Among the lines of the records, please find those that contain the word "MATRICULACIÓN" and copy them.

[Dataset excerpts]

• • • •

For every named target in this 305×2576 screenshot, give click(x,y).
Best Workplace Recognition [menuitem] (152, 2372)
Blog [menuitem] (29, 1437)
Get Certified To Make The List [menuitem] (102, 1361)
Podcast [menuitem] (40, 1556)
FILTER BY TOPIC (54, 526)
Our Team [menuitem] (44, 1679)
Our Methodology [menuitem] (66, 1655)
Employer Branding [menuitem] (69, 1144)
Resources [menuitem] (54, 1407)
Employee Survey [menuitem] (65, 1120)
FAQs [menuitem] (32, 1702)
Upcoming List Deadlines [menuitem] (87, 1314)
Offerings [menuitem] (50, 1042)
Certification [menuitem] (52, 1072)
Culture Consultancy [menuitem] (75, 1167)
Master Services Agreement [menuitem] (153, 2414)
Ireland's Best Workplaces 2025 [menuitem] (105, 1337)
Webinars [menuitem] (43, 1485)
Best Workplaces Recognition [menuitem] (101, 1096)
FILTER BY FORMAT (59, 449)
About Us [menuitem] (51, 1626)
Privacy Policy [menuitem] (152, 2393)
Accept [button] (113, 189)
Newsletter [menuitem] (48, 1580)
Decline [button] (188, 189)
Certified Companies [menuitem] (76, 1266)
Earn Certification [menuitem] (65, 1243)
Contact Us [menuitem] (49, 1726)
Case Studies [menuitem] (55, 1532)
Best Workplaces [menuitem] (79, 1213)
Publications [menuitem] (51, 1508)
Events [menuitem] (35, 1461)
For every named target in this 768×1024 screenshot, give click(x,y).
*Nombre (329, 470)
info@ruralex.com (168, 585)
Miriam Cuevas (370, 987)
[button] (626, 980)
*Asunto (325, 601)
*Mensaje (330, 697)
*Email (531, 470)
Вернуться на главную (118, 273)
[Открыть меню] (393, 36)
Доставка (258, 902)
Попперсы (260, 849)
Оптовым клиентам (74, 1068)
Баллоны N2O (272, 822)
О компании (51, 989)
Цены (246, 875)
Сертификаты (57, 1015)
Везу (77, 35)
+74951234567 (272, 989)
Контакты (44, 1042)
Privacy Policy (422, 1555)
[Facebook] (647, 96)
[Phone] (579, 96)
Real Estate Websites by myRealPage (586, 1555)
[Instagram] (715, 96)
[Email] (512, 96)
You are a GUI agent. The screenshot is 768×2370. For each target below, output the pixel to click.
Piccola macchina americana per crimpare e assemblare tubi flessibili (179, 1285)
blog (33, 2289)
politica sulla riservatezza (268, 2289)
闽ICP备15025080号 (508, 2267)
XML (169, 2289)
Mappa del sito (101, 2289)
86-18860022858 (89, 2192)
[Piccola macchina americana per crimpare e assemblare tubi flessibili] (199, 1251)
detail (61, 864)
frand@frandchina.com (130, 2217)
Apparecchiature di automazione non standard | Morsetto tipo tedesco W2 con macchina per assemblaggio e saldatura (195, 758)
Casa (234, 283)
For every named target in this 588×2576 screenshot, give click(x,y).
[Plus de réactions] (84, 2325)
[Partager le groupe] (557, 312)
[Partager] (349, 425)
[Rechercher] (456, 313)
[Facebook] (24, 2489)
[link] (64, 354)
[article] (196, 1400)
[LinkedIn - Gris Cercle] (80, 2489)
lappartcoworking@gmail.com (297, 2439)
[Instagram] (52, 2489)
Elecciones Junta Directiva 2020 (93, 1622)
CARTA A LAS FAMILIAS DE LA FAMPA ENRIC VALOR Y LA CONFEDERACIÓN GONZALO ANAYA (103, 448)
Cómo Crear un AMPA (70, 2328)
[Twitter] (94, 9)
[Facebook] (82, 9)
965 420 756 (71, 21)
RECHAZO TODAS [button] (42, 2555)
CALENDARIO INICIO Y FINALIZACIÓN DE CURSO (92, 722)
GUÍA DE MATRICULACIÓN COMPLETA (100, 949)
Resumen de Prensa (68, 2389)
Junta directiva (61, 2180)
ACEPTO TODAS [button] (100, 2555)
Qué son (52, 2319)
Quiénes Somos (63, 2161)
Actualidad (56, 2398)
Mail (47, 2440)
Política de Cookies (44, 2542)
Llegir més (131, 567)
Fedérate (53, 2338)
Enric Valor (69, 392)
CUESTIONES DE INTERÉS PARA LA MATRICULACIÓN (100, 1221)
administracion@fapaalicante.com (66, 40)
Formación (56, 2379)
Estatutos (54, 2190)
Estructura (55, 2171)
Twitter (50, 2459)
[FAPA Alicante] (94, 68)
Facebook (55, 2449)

• • • •

Written response:
GUÍA DE MATRICULACIÓN COMPLETA (100, 949)
CUESTIONES DE INTERÉS PARA LA MATRICULACIÓN (100, 1221)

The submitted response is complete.